Аталия вышла из своей комнаты в зимнем пальто, черная вязаная шерстяная шаль, покрывавшая голову, придавала ей вид пожилой вдовы. Шмуэль об ласкал взглядом глубокую изящную складку, спускавшуюся четкой линией от ее носа к середине верхней губы. В мечтах он с нежностью прикасался к этой складке губами.
– Ступай к нему. Но не задерживайся. Мы опаздываем.
Валд не сидел за письменным столом, а устроился на плетеной лежанке, ноги его покрывал клетчатый шотландский плед. Искривленный, сгорбленный, лицо уродливое, но притягивающее, подбородок выдается вперед, эйнштейновские усы прячут тень иронической улыбки, готовой вспорхнуть на его губы, серебряные волосы рассыпались по плечам. Двумя руками он держал открытую книгу, а на коленях у него, вверх обложкой, лежала другая, тоже открытая. Когда Шмуэль вошел, Гершом Валд сказал:
– На ложе моем по ночам искала я того, которого любит душа моя[106]. – И добавил: – Послушай. Не влюбляйся в нее.
А потом:
– Слишком поздно.
И еще:
– Иди. Она ждет тебя. Вот и тебя я теряю.

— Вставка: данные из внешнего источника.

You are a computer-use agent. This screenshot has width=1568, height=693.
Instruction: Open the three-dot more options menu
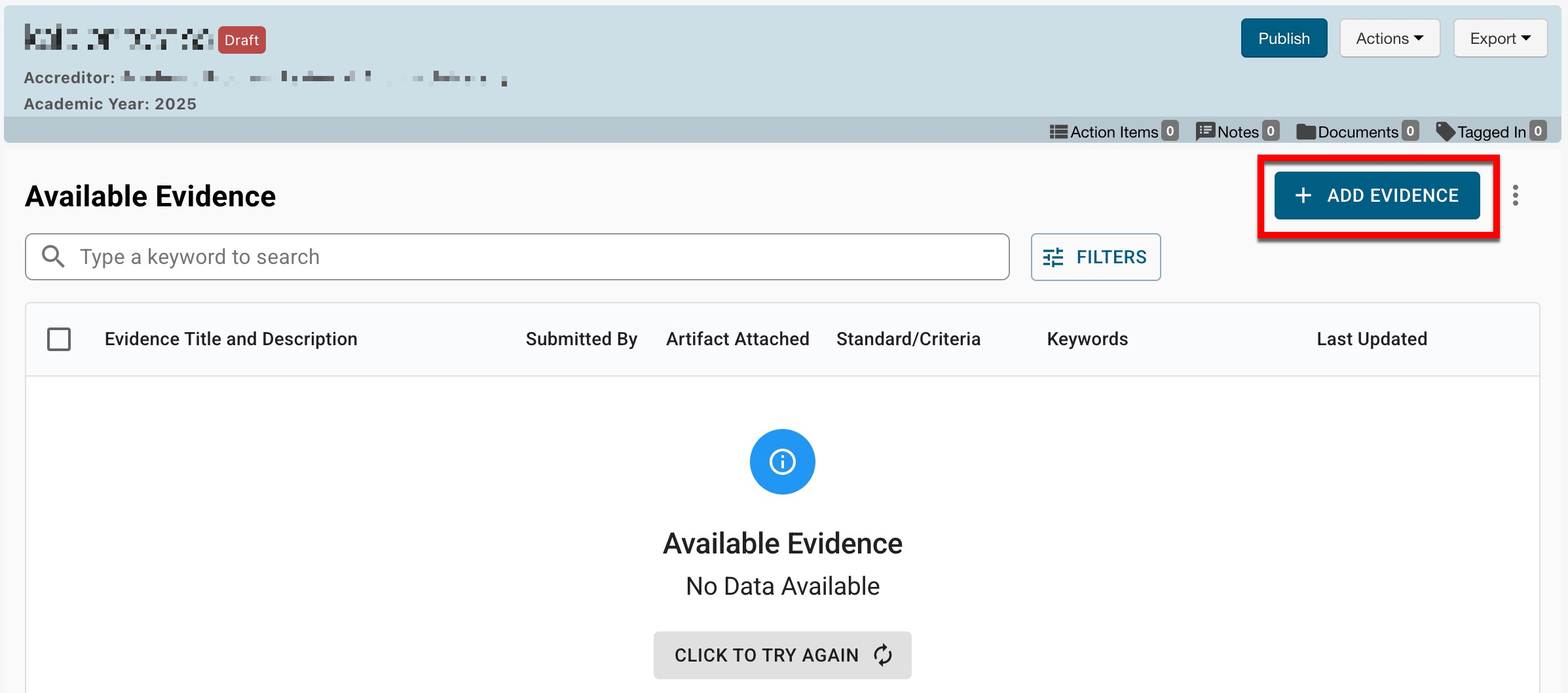[1515, 195]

В половине четвертого Шмуэль и Аталия вышли во внешнюю тьму. Небо было безоблачным. В вышине сверкали крупные, в тускло-белых ореолах звезды, напоминавшие звезды с картины Ван Гога. Каменные плиты во дворе были влажными от пролившегося вечером дождя. Черные кипарисы раскачивались из стороны в сторону, словно охваченные тихим религиозным экстазом, слабый ветерок дул с запада, со стороны развалин арабской деревни Шейх Бадр. Воздух был чистым и холодным, острым, обжигал легкие и вливал в Шмуэля живительную бодрость.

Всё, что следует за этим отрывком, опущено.